I got one of those funny emails this week. You know the ones where some ‘master hacker’ says he owns your machine and has vidya of you wanking he’s going to distribute to your contact list unless you send some bitcoin.
Yeah.
That would be some amazing hack, by the way. I don’t do pron. My main machine doesn’t have a camera attached most days. Most others, it’s sitting upside down behind the monitor. So where this video came from would be anyone’s guess. Quite frankly, I’d like to see it. What would I be paying for after all?
One of the tells that this is bs is usually the recipient address. It’s typically the info@ address of one of my defunct companies. This one was special because it dimed out a password that ‘he’ used for this. It’s a burner password. A throwaway I use when I have to make an account and don’t care. This one clearly came from a site that wanted more than 10 digits. I looked it up in my password manager and the only hit was a sprinkler supply site. At least that’s the only one I recorded. I usually don’t because I use it for accounts I don’t care about, that don’t have any real info on me. Anything for real would have a miserable PW generated by one of my password managers.

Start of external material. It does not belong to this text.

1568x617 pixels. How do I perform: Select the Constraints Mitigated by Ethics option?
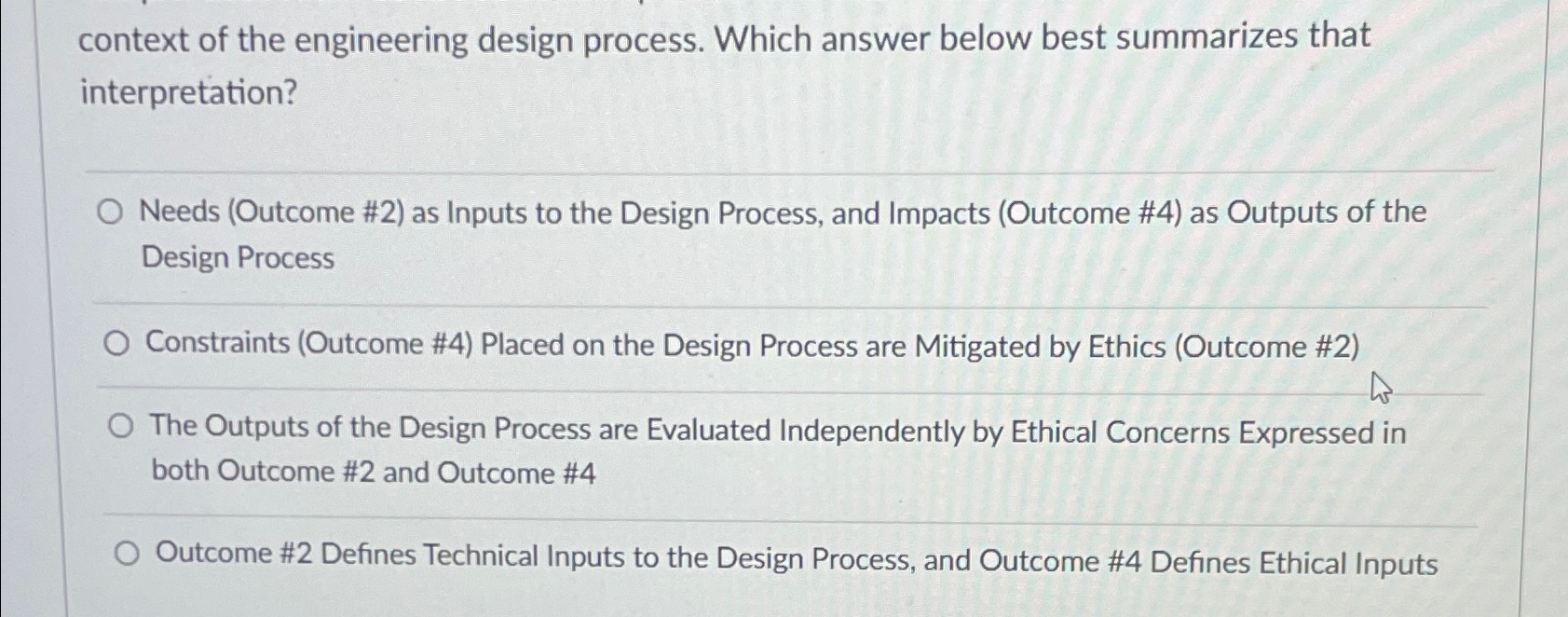click(x=117, y=345)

But the thing reminded me that I’m well due for some email hygiene. I deal with threats by compartmentalization. I have different email addresses for different things. Typically like this:
- A financial address. This is the one I use for banks, credit cards. People I owe money, people who owe me money. That’s the only place that address is used.
- An IRL address. This is one I give to people socially, and for most for real interactions I have.
- A burner email. An email I use for trivial crap. News sites, trivial purchases. This is my ‘dirty’ address. I delete them after a year or so to handle spam. I’m overdue for that.
- A social media email: One I use for nextdoor, gab, that sort of thing. Emails from this one get send directly to a folder for me to delete later.
Nearly all my accounts have passwords generated by my manager. The important ones have 2-factor authentication.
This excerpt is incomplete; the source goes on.